If Democrats are starting to return to their partisan corner on education with the other side in power, there would be recent precedent. After the Obama administration encouraged states to adopt Common Core education standards, Republican leaders who had previously supported the same approach faced a tea party backlash as conservative critics tied the policy to the president.

Today, not only the Trump administration, but also many of the prominent business leaders from the technology and finance world who back the charter school movement are on the outs with progressive activists. That makes the cause a harder sell to rank-and-file Democrats.

“I think the polarization we see in our politics writ large has come to the education issue,” said Michael Petrilli, a charter school advocate and president of the Thomas B. Fordham Institute. “I think that’s bad news for those of us who care about improving our education system.”

Many supporters of charter schools also say they see a racial component at play. Charter schools often serve low-income minority students in cities, and advocates point to research at Stanford University suggesting that urban charter schools have improved their performance. Since affluent white voters — especially in suburbs with high-performing public schools — are less likely to have direct experience with charter schools, they argue, they may be more likely to shift opinions based on the national political winds.

An annual survey by the journal Education Next in 2018 found support for charter schools had remained mostly consistent since 2016 among black and Hispanic Democrats, with 47 percent of each group supporting the concept, but plummeted among white Democrats, with 50 percent opposed, up from 37 percent two years earlier.

“Bernie Sanders apparently thinks he, in Vermont, knows better than low-income African American and Hispanic families in their cities about what’s best for their children,” Shavar Jeffries, president of Democrats for Education Reform and a former candidate for mayor of Newark, said.

Jeffries suggested DeVos’ unpopularity may have alienated some white suburban Democrats, but he bristled at the suggestion that the Trump administration had anything to do with his group’s work. He opposes for-profit charter schools, which were especially prominent in DeVos’ native Michigan, and supports proposals by 2020 Democrats to increase teacher pay.

How race plays into the debate is a complicated question. The NAACP called for a moratorium on charter schools in 2016 until they adopted stricter oversight and transparency standards, and some critics have accused individual charter schools of structuring themselves to exclude low-income minorities. Sanders, in his own call for a freeze, accused charter schools of encouraging segregation.

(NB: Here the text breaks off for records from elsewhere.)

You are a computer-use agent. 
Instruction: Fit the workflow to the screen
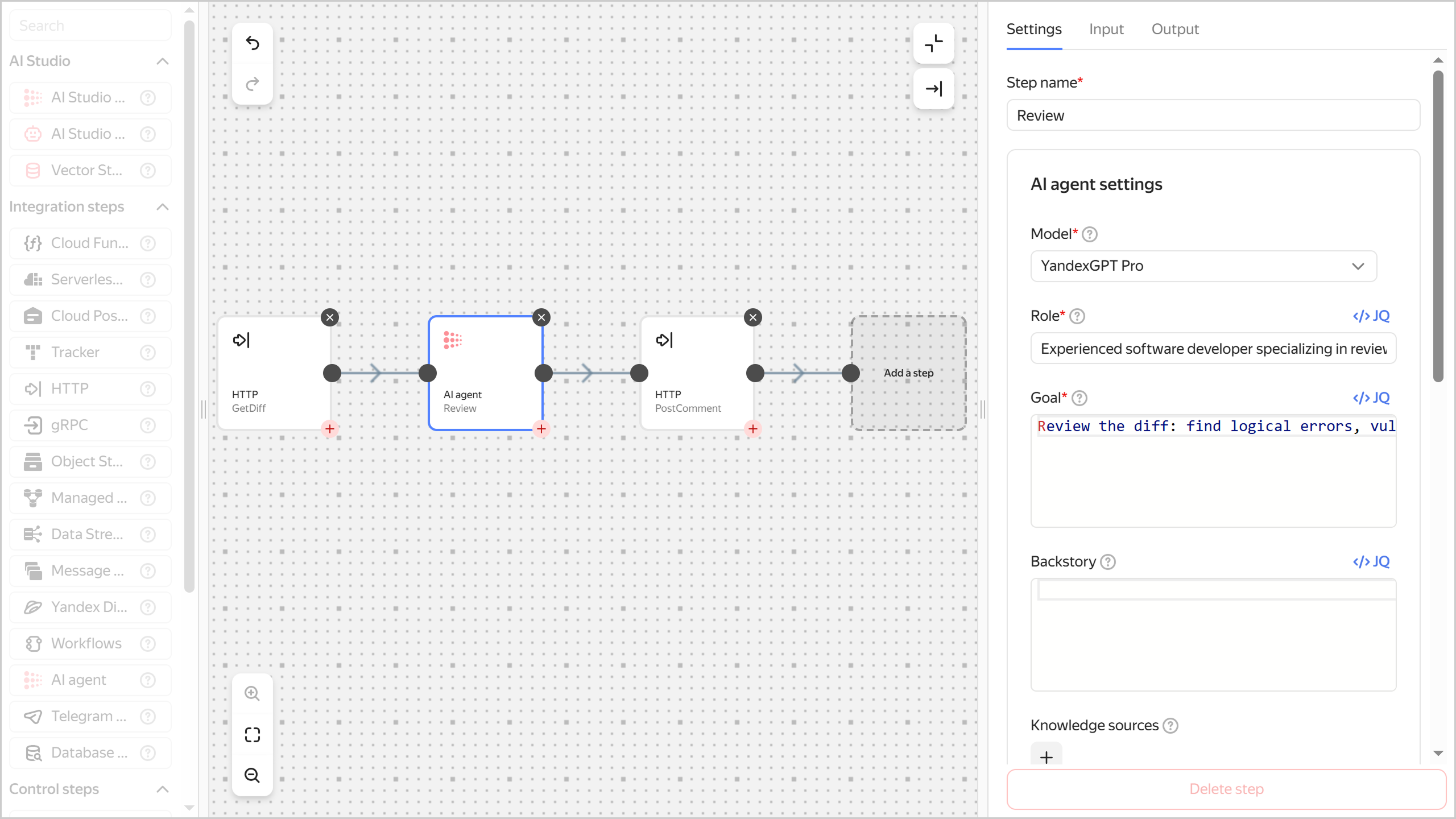pos(252,734)
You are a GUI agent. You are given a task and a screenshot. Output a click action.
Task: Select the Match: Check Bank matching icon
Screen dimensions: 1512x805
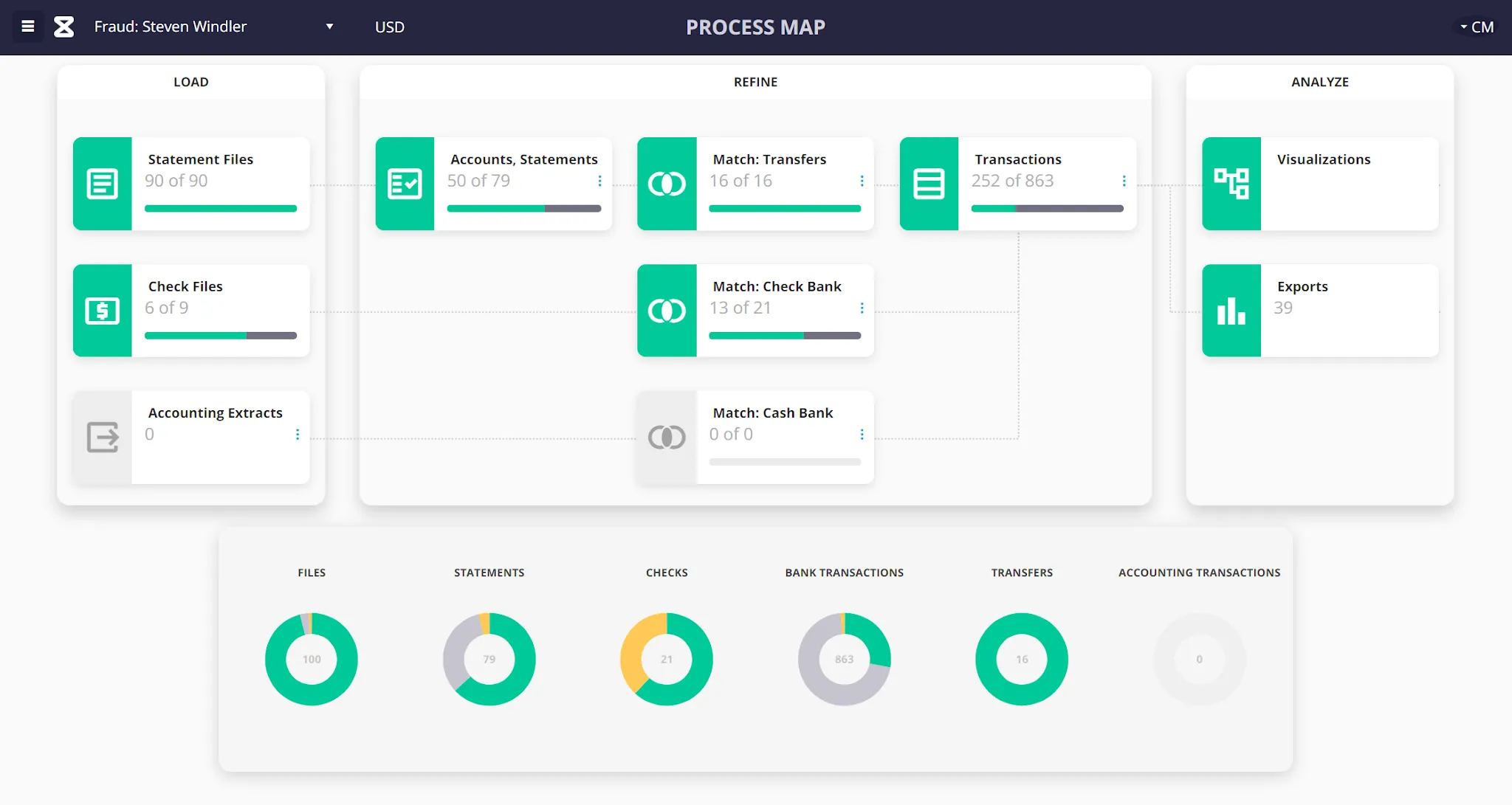pos(667,311)
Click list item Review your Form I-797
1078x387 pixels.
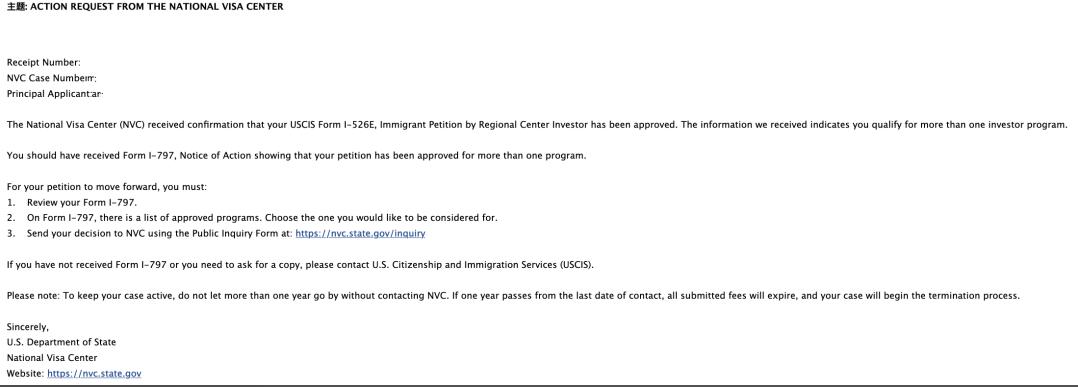point(72,203)
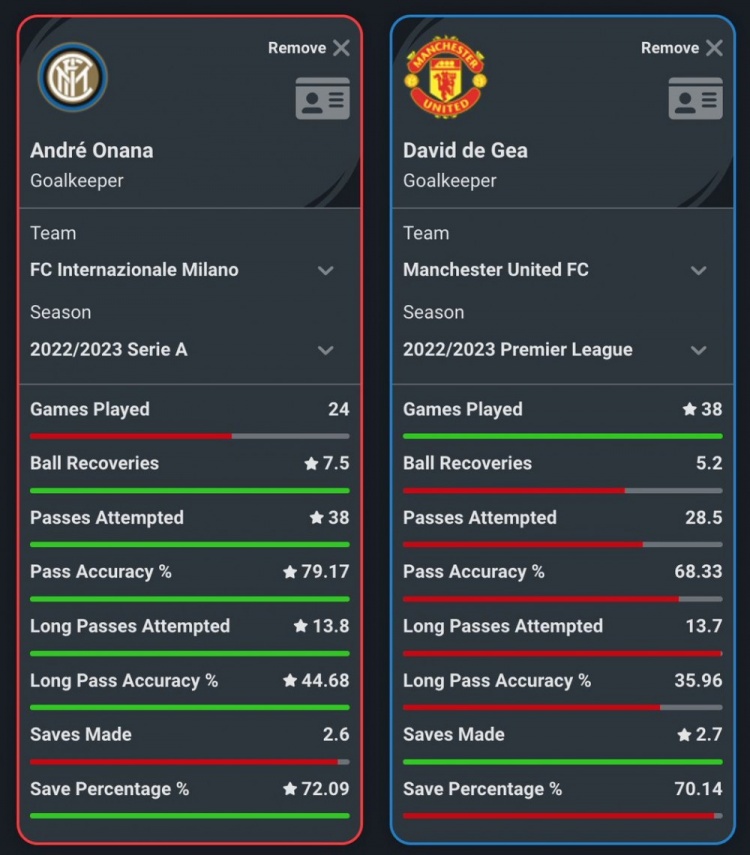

But proponents say the segregation charge is especially off base, since many charter schools were deliberately created to expand students' choices in cities where public schools had long been effectively segregated. Last month, three local NAACP chapters in California also announced their opposition to the national group’s moratorium.

While the headwinds are strong right now for groups like DFER — the Colorado Democratic Party even passed a resolution last year calling on their state chapter to drop “Democrats” from their name — Jeffries said the movement was used to intra-party scrapping.

“We’ve been in these fights for 20 years,” he said. “We expect to be in them for another 20.”

Priscilla Thompson reported from Des Moines, Iowa, and Benjy Sarlin from Washington.